However if you wish to do a reindex on a set of indexes then things
get more tricky as it is necessary to list items per-table so as
multiple connections do not conflict with each other if attempting to
work on multiple indexes of the same table. What this patch does is
to select the set of indexes which need to be worked on (see the
addition of cell in ParallelSlot), and then does a kind of
pre-planning of each item into the connection slots so as each
connection knows from the beginning which items it needs to process.
This is quite different from vacuumdb where a new item is distributed
only on a free connection from a unique list. I'd personally prefer
if we keep the facility in parallel.c so as it is only
execution-dependent and that we have no pre-planning. This would
require keeping within reindexdb.c an array of lists, with one list
corresponding to one connection instead which feels more natural.
Couldn't we make this enormously simpler and less bug-prone by just
dictating that --jobs applies only to reindex-table operations?
- 0004 is the part where the concurrent additions really matter as
this consists in applying an extra filter to the indexes selected so
as only the glibc-sensitive indexes are chosen for the processing.
I think you'd be better off to define and document this as "reindex
only collation-sensitive indexes", without any particular reference
to a reason why somebody might want to do that.

## STORED DATA:
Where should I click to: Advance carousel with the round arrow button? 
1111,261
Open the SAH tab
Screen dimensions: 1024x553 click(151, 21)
---
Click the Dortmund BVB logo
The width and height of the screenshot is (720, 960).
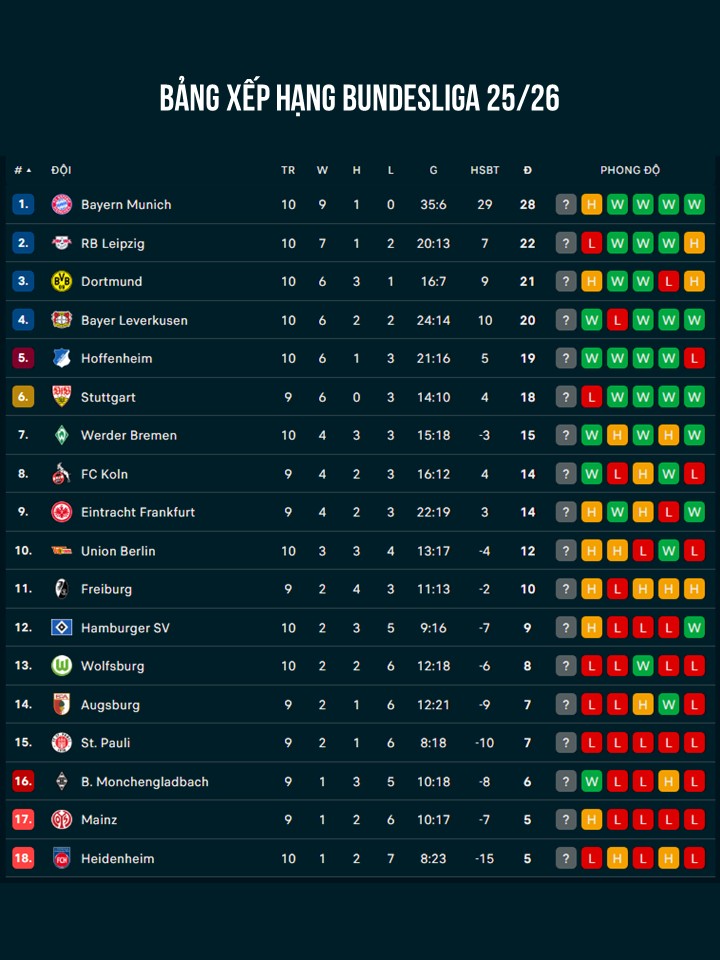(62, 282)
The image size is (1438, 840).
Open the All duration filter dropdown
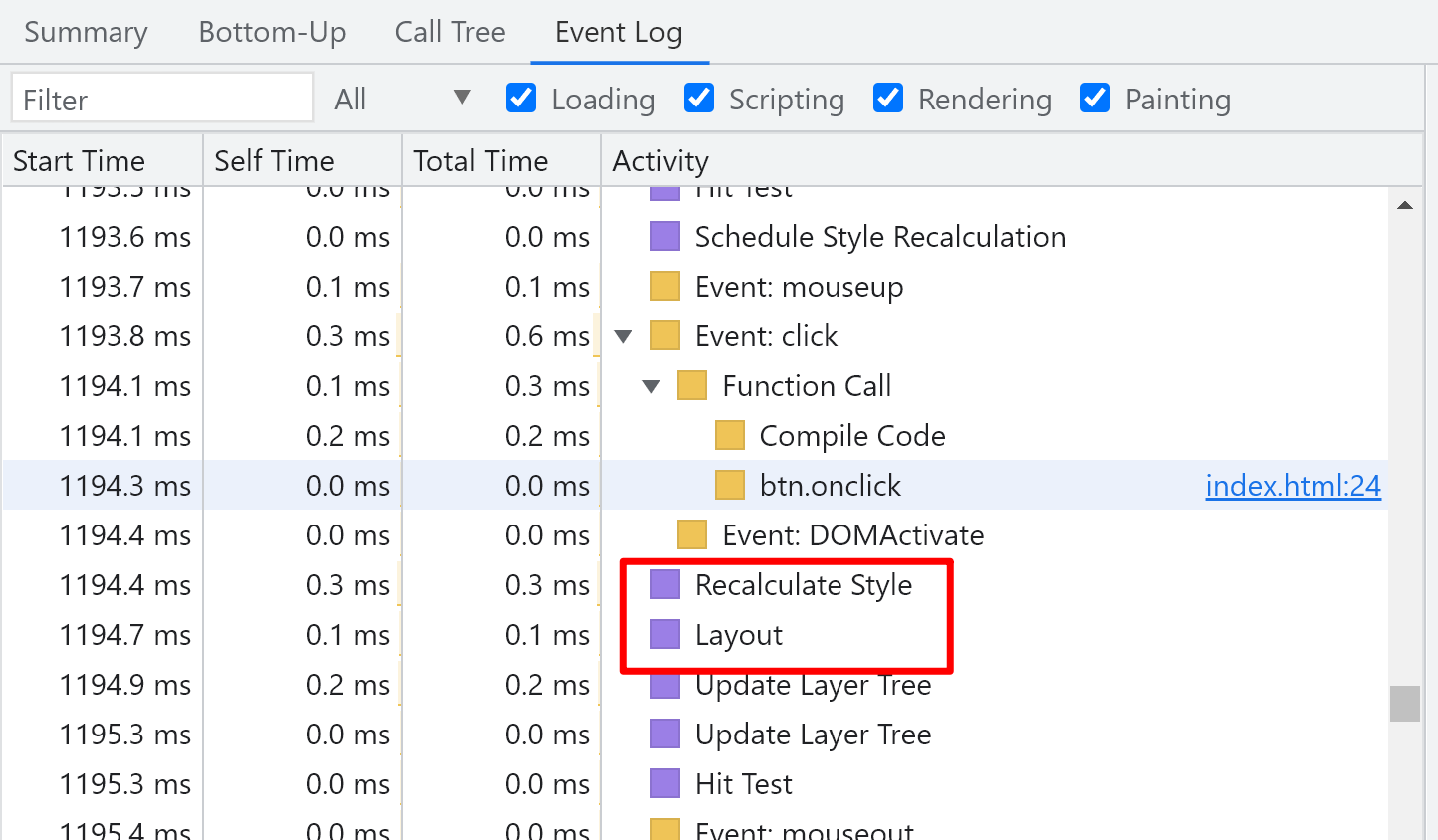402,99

## EXERCISE INSTRUCTIONS:
Continue the reindexdb patch discussion from the point where it stops.

## RESPONSE TO THE EXERCISE:
regards, tom lane
On Mon, Jul 1, 2019 at 3:51 PM Alvaro Herrera <alvherre@2ndquadrant.com> wrote:
Please don't reuse a file name as generic as "parallel.c" -- it's
annoying when navigating source. Maybe conn_parallel.c multiconn.c
connscripts.c admconnection.c ...?
I could use scripts_parallel.[ch] as I've already used it in the #define part?
If your server crashes or is stopped midway during the reindex, you
would have to start again from scratch, and it's tedious (if it's
possible at all) to determine which indexes were missed. I think it
would be useful to have a two-phase mode: in the initial phase reindexdb
computes the list of indexes to be reindexed and saves them into a work
table somewhere. In the second phase, it reads indexes from that table
and processes them, marking them as done in the work table. If the
second phase crashes or is stopped, it can be restarted and consults the
work table. I would keep the work table, as it provides a bit of an
audit trail. It may be important to be able to run even if unable to
create such a work table (because of the <ironic>numerous</> users that
DROP DATABASE postgres).
Or we could create a table locally in each database, that would fix
this problem and probably make the code simpler?
It also raises some additional concerns about data expiration. I
guess that someone could launch the tool by mistake, kill reindexdb,
and run it again 2 months later while a lot of new objects have been
added for instance.
The "glibc filter" thing (which I take to mean "indexes that depend on
collations") would apply to the first phase: it just skips adding other
indexes to the work table. I suppose ICU collations are not affected,
so the filter would be for glibc collations only?
Indeed, ICU shouldn't need such a filter. xxx_pattern_ops based
indexes are also excluded.
The --glibc-dependent
switch seems too ad-hoc. Maybe "--exclude-rule=glibc"? That way we can
add other rules later. (Not "--exclude=foo" because we'll want to add
the possibility to ignore specific indexes by name.)
That's a good point, I like the --exclude-rule switch.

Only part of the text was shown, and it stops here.